Can Wine Drinkers Rely on Science?
I haven’t investigated the question, but I have to wonder if faith in the ability of science to provide reliable depictions of nature and its workings has fallen among Americans. I’m motivated to investigate this question upon waking up today to read these two stories:
Study: Drinking Alcohol More Important Than Exercise to Living Past Ninety.
“Analyzing more than 1,600 nonagenarians, the study results showed that people who drank two glasses of beer or wine a day improved their odds of living longer than those who abstained by about 18 percent.
Then there is this:
Alcohol Fuels the Majority of Early Onset Dementia Cases, Study Finds
“The study of more than 1 million dementia sufferers, published in the Lancet Public Health Journal, found almost six in ten diagnoses before the age of 65 were linked to heavy drinking. Experts said the study showed the burden of disease linked to alcohol is “much larger than previously thought”
My wife reminds me that there is nothing contradictory about these two findings that appeared in my inbox on the same day. She notes it merely means that those of us who drink wine will be a burden on our children for far longer than those that don’t drink wine.

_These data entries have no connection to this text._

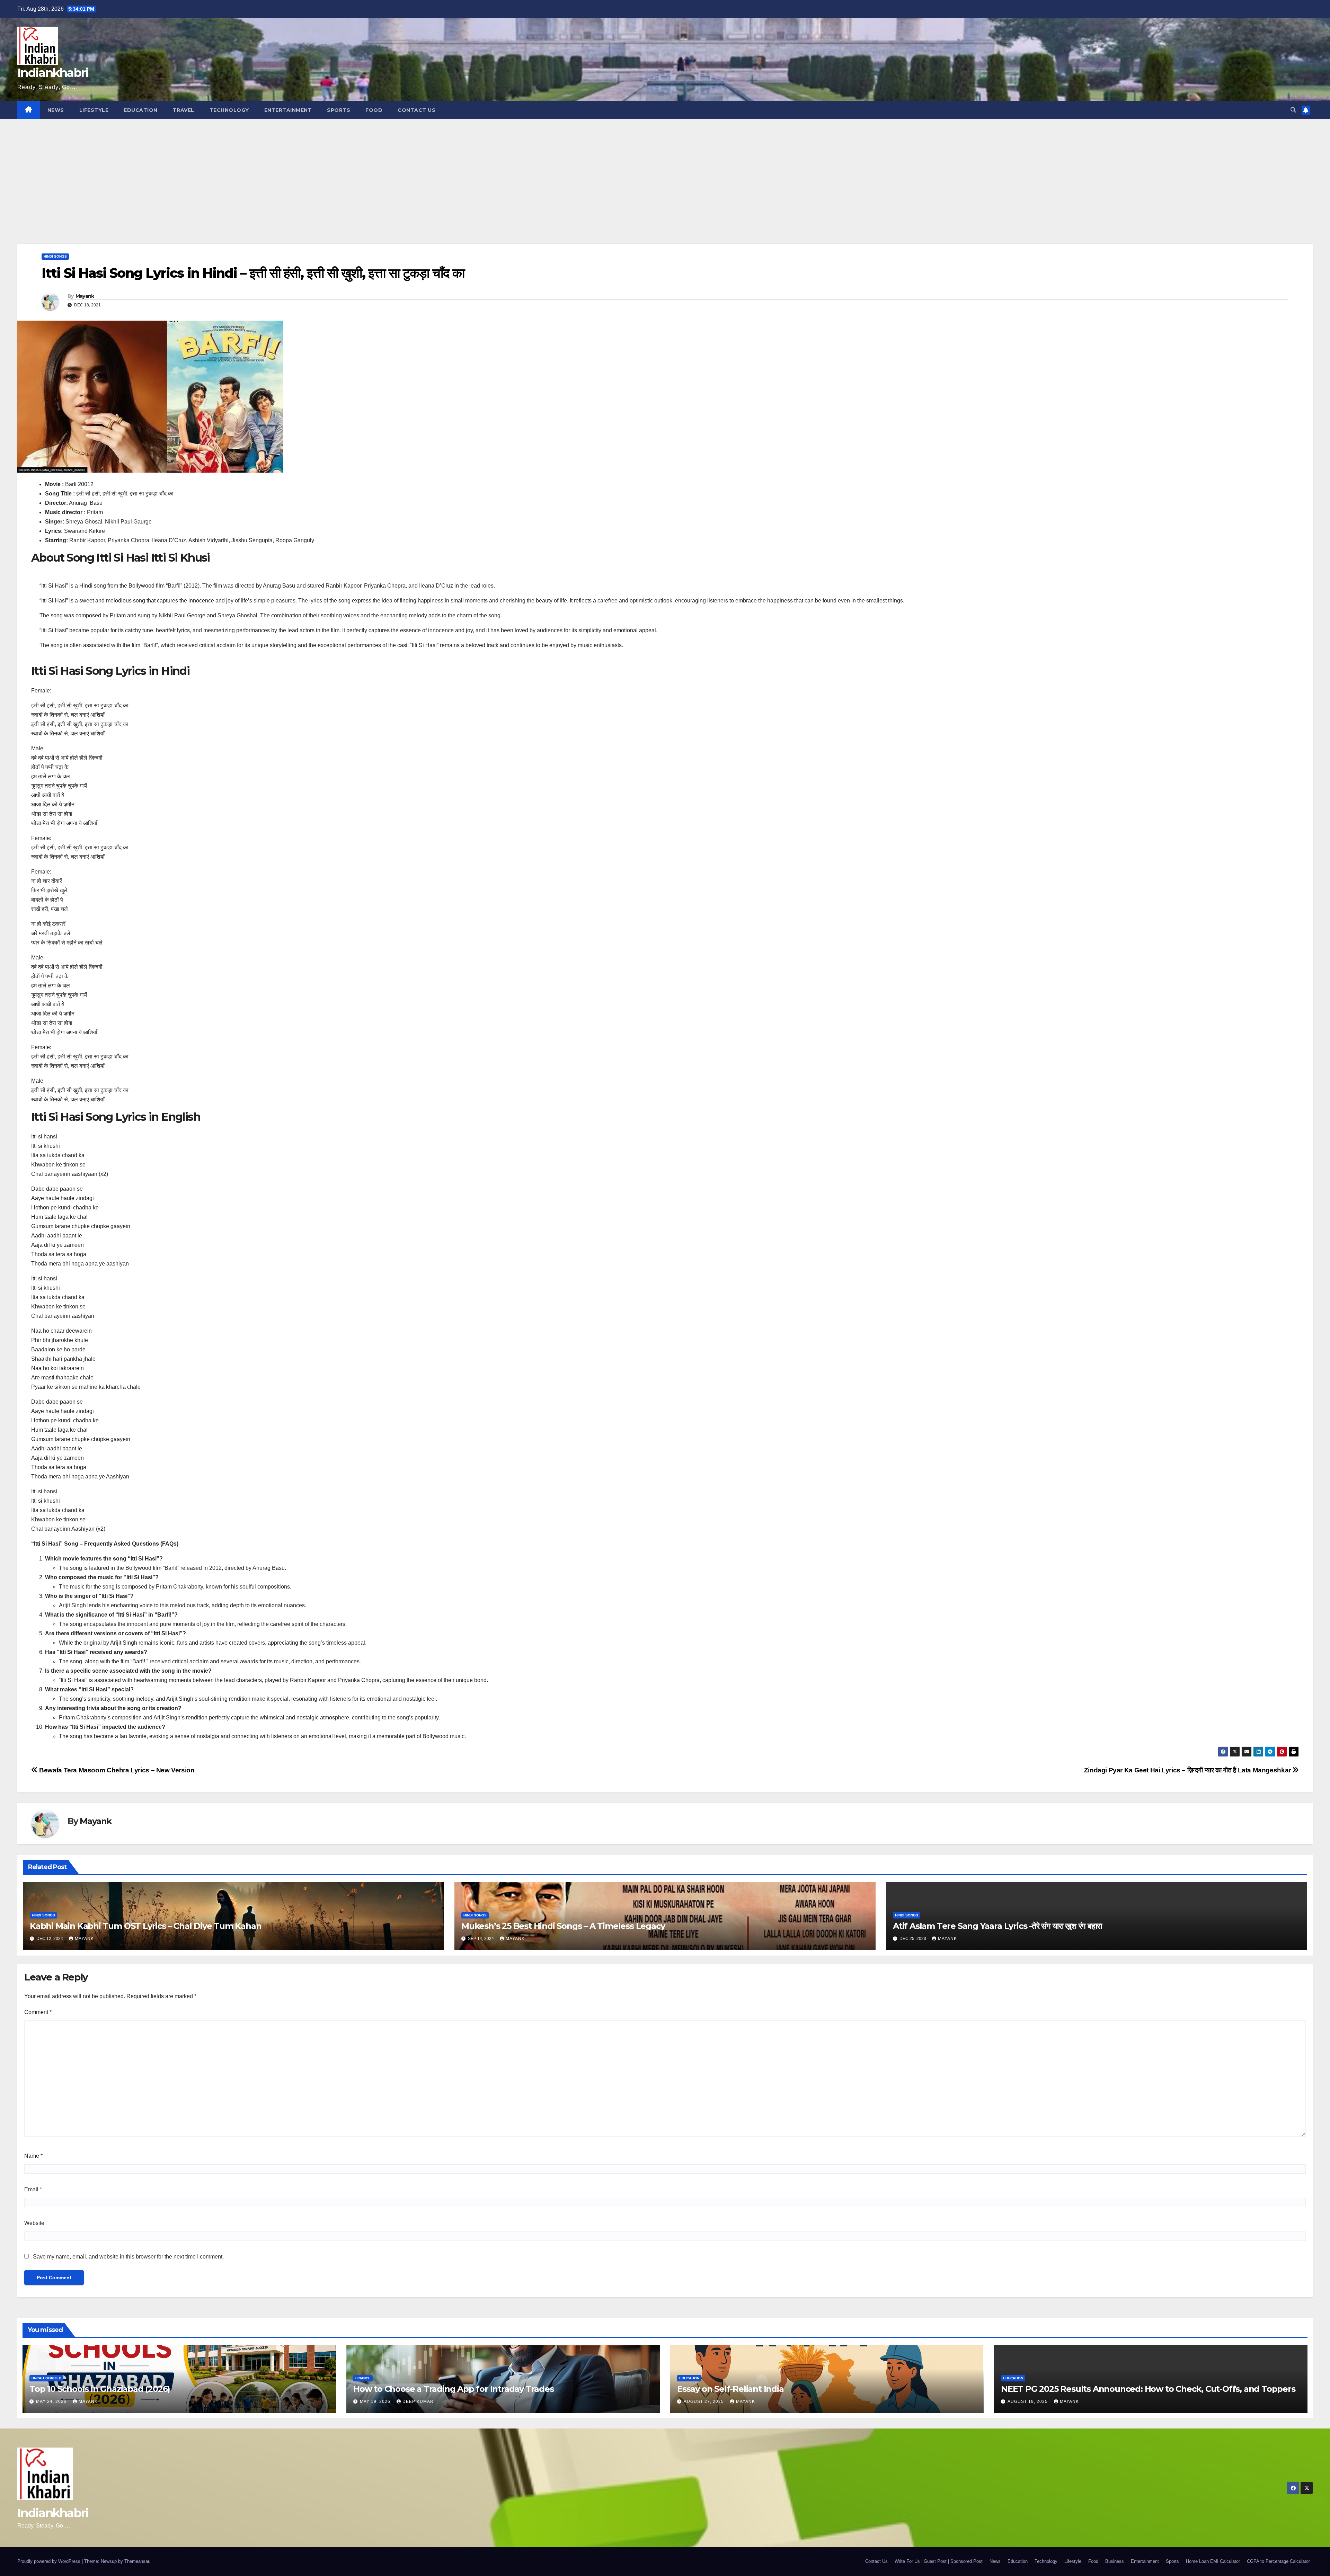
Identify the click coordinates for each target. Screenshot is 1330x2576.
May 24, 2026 (52, 2401)
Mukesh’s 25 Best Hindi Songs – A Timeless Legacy (563, 1926)
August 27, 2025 (704, 2401)
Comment (38, 2012)
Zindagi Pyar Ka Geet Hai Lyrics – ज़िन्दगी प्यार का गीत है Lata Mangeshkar (1188, 1770)
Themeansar (136, 2561)
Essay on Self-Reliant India (730, 2389)
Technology (229, 110)
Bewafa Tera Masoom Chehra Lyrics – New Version (116, 1770)
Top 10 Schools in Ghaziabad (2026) (99, 2389)
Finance (363, 2378)
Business (1114, 2561)
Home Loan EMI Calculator (1213, 2561)
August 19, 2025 (1028, 2401)
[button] (1293, 110)
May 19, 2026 (376, 2401)
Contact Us (416, 110)
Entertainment (288, 110)
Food (373, 110)
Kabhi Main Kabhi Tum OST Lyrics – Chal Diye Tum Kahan (145, 1926)
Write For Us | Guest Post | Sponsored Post (939, 2561)
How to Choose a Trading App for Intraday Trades (453, 2389)
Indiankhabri (53, 72)
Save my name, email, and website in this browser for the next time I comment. (128, 2257)
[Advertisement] (665, 171)
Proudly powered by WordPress (49, 2561)
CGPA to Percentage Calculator (1278, 2561)
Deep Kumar (418, 2401)
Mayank (85, 296)
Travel (183, 110)
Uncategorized (46, 2378)
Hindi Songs (55, 256)
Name (33, 2156)
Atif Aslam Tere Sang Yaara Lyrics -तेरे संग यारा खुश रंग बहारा (997, 1926)
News (55, 110)
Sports (338, 110)
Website (34, 2223)
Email (33, 2189)
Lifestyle (94, 110)
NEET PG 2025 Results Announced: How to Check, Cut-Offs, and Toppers (1148, 2389)
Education (141, 110)
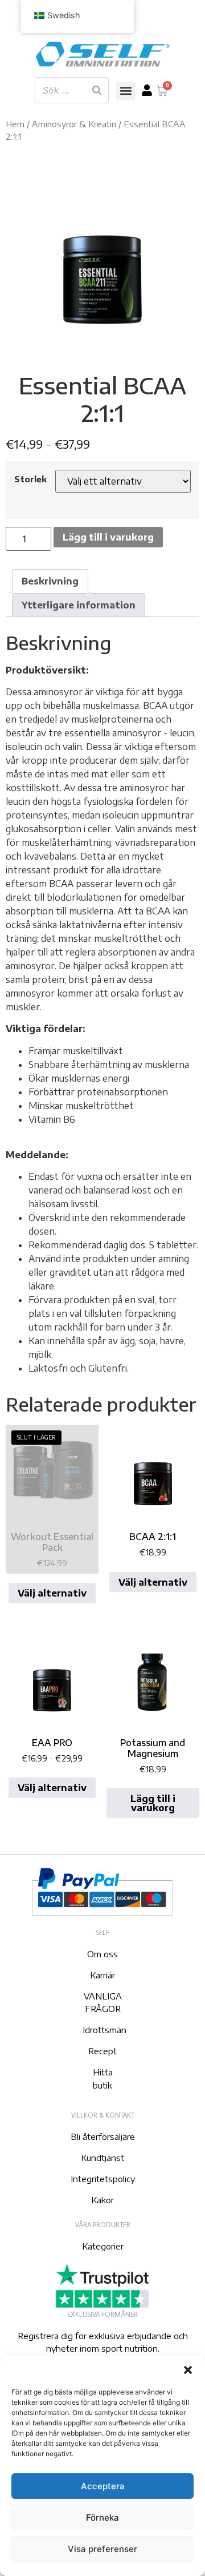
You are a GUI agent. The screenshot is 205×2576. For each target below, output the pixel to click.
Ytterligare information (79, 605)
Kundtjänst (102, 2157)
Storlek (30, 479)
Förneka (102, 2517)
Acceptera (103, 2486)
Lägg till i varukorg (108, 537)
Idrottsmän (104, 2030)
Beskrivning (50, 581)
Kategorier (103, 2246)
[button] (188, 2370)
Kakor (102, 2200)
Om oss (102, 1954)
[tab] (50, 581)
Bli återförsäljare (103, 2136)
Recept (102, 2051)
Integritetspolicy (103, 2179)
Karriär (102, 1975)
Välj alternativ (52, 1593)
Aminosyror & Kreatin (74, 124)
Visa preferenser (102, 2548)
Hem (15, 124)
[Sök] (96, 90)
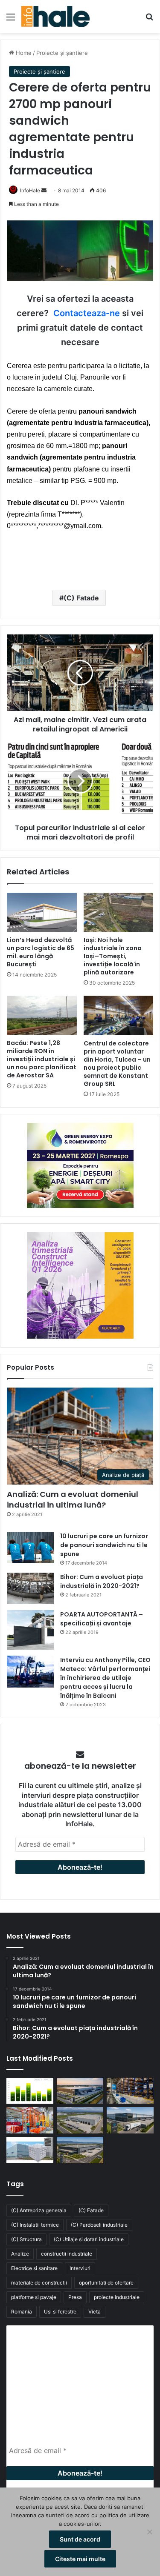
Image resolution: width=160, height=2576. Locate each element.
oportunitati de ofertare (106, 2282)
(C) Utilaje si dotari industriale (89, 2239)
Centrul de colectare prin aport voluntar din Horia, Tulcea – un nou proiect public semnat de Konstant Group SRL (117, 1063)
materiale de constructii (39, 2282)
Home (23, 52)
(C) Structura (26, 2239)
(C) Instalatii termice (35, 2225)
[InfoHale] (55, 16)
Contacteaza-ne (86, 313)
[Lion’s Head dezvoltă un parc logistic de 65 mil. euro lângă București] (42, 912)
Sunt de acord (80, 2539)
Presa (75, 2297)
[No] (149, 2531)
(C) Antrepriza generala (39, 2210)
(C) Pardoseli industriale (99, 2225)
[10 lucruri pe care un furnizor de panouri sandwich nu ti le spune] (30, 1547)
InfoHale (30, 190)
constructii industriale (66, 2253)
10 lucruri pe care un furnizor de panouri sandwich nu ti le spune (104, 1545)
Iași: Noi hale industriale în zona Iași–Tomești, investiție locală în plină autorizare (113, 956)
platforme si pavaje (33, 2297)
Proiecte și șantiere (62, 52)
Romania (21, 2311)
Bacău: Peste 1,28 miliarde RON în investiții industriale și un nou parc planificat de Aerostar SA (41, 1059)
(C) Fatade (81, 598)
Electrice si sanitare (34, 2268)
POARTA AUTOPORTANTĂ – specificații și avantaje (101, 1619)
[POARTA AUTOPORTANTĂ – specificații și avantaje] (30, 1630)
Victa (94, 2311)
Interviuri (80, 2268)
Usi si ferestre (60, 2311)
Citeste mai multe (80, 2558)
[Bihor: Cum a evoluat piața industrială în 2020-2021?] (30, 1588)
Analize (20, 2253)
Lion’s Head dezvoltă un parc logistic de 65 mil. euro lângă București (40, 952)
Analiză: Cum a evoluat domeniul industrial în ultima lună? (72, 1499)
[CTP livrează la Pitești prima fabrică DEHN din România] (80, 2120)
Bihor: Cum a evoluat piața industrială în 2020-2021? (101, 1581)
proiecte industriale (117, 2297)
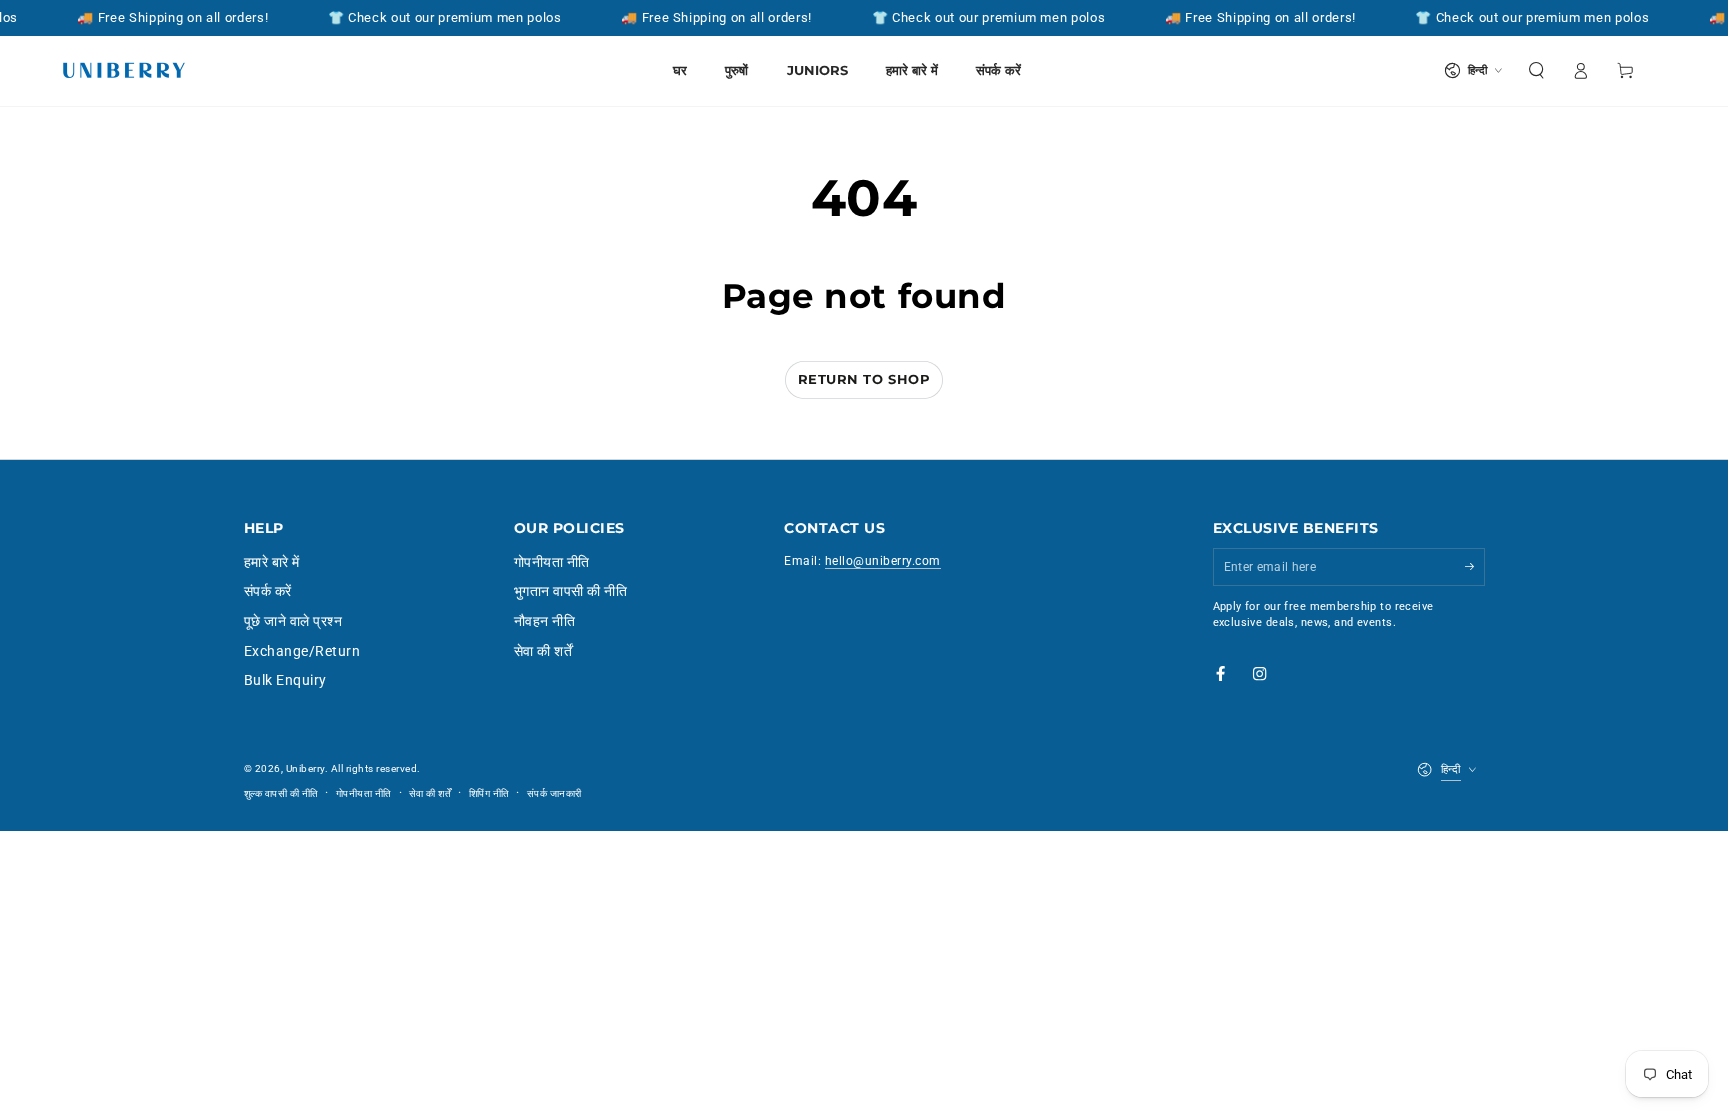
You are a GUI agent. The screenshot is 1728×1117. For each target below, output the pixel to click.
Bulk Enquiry (285, 680)
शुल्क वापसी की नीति (281, 793)
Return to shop (864, 379)
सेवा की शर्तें (543, 651)
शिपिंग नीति (489, 793)
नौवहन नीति (545, 621)
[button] (1537, 70)
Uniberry (305, 768)
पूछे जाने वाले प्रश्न (293, 621)
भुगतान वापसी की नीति (571, 591)
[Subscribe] (1475, 566)
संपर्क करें (268, 591)
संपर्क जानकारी (554, 793)
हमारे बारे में (272, 562)
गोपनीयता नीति (552, 562)
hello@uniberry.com (883, 561)
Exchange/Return (302, 651)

Dementia is no fun. I have experience with it. On the other hand, living past 90 years old, particularly in this easy hip and knee replacements and medical advancements, sounds pretty damned good to me.
As your cartoon highlights. The defining parameter is that number of drinks per day. Two standard drinks per day(not the 8 Oz Minnesota pours) is good. More than that becomes ‘heavy’ and is clearly doing damage.